Conto - O reverso da crisálida

por Jorge Soares, em 30.04.16

magritte-la-reproduction-interdite.jpg

 

E então um dia a Natureza condoeu-se daquela fraca borboleta.

 

De asas mutiladas por homens repletos de altruísmo, resolveu retornar ao purgatório casulo a fim de tornar-se magra, mas tolerável lagarta. Ainda hoje mastiga, autômata, seu insosso maço de folhas secas.

 

Odiava o modo como meu pai me olhava. Aquele pestanejar de pálpebras e o quase imperceptível balançar de cabeça ― que oscilava entre a compaixão e o desapontamento ― eram o meu regime. Ele me condenava por eu não ter herdado a macheza atávica que me havia sido destinada. Meus gestos tornavam os corredores de nossa casa escorregadios, pegajosos, imundos. Nada que eu fizesse para agradá-lo surtia efeito. Meus irmãos eram os varões. Eu a varíola.

 

Desdenhosos lacaios da aversão que papai me dirigia, os espelhos condenavam meus olhos, o som de minha voz e os pensamentos que eu havia alcunhado secretamente de sombrios. O eu refletido era de um sarcasmo aterrador, ria de mim com uma paixão violenta.
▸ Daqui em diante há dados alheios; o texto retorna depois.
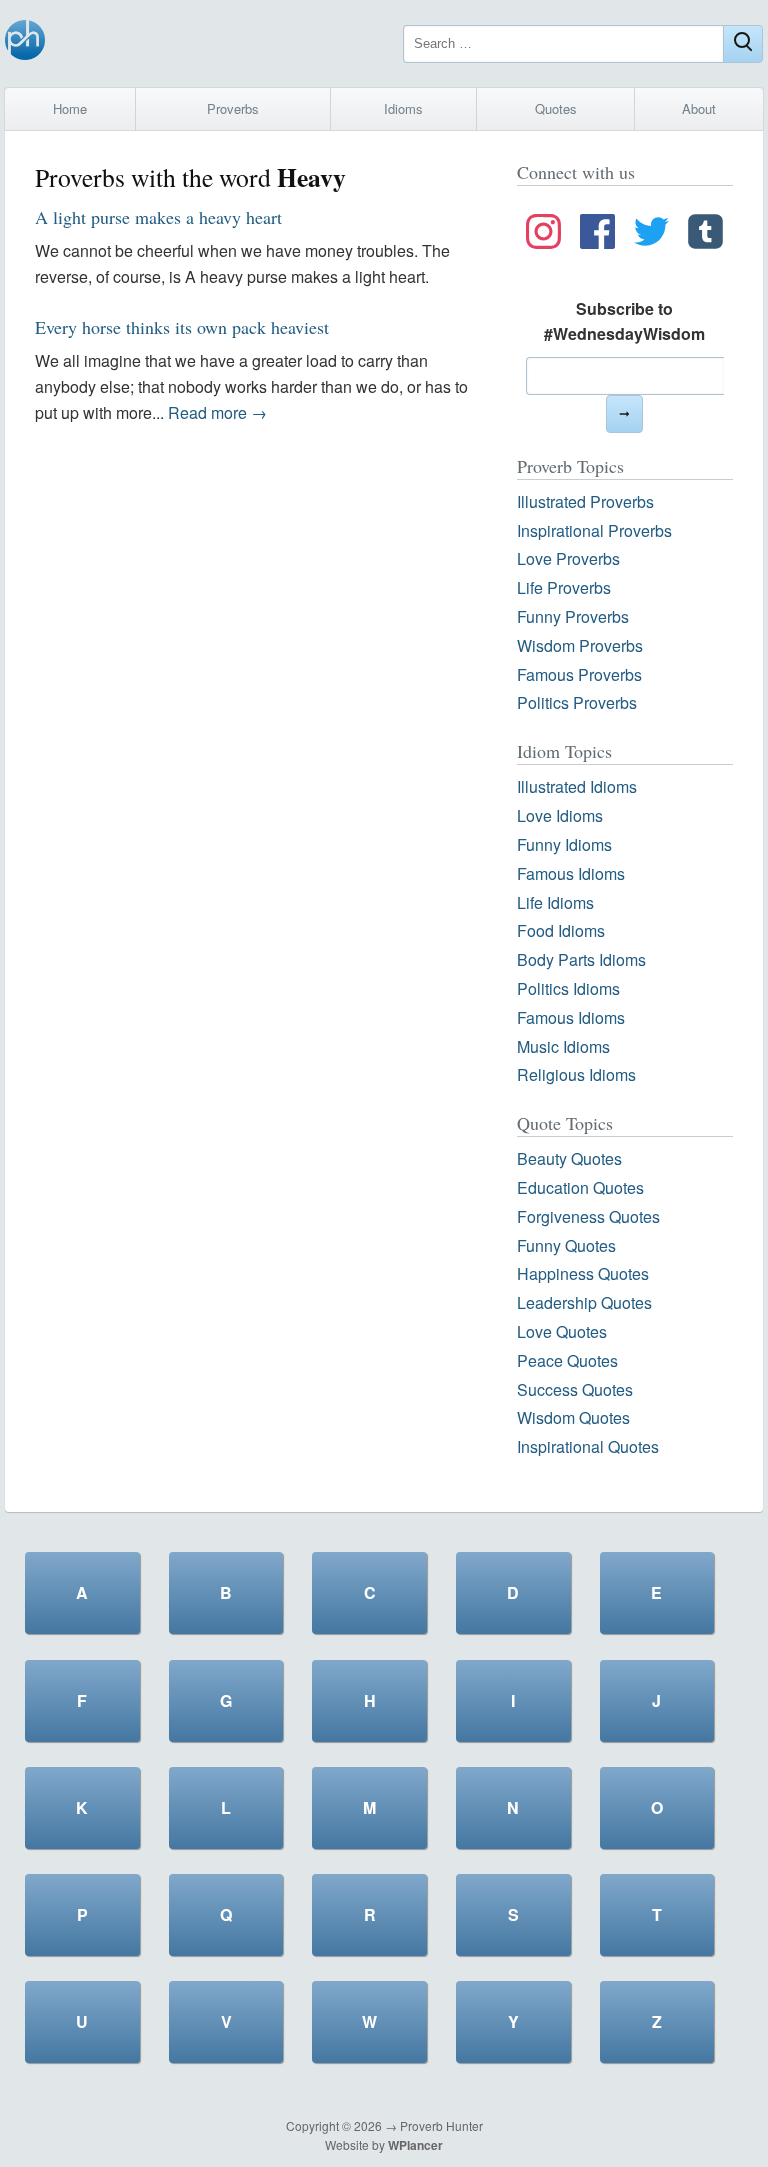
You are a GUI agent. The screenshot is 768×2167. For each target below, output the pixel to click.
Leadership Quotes (584, 1302)
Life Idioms (555, 902)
Por ser meu oposto, era o desejado filho, aquele que não possuía pensamentos sombrios.

 

Eu sofria. E minha dor era um minotauro que me perseguia por infinitos corredores de dúvida, culpa e negação. Sempre que eu cedia aos meus proibidos impulsos, mais próxima espreitava a fera mitológica. Seu espectro grotesco afugentava os corpos nus e de masculinidade hiperbólica que vagavam por meus deslizes. Na equivocada matemática de meu corpo, cabeça, tronco e membros resultaram em um somatório obtuso. A aritmética de minha identidade adicionou-me, subtraiu-me, multiplicou-me, dividiu-me, potencializou-me e extraiu minhas raízes. E, no final, resultei em um total estéril.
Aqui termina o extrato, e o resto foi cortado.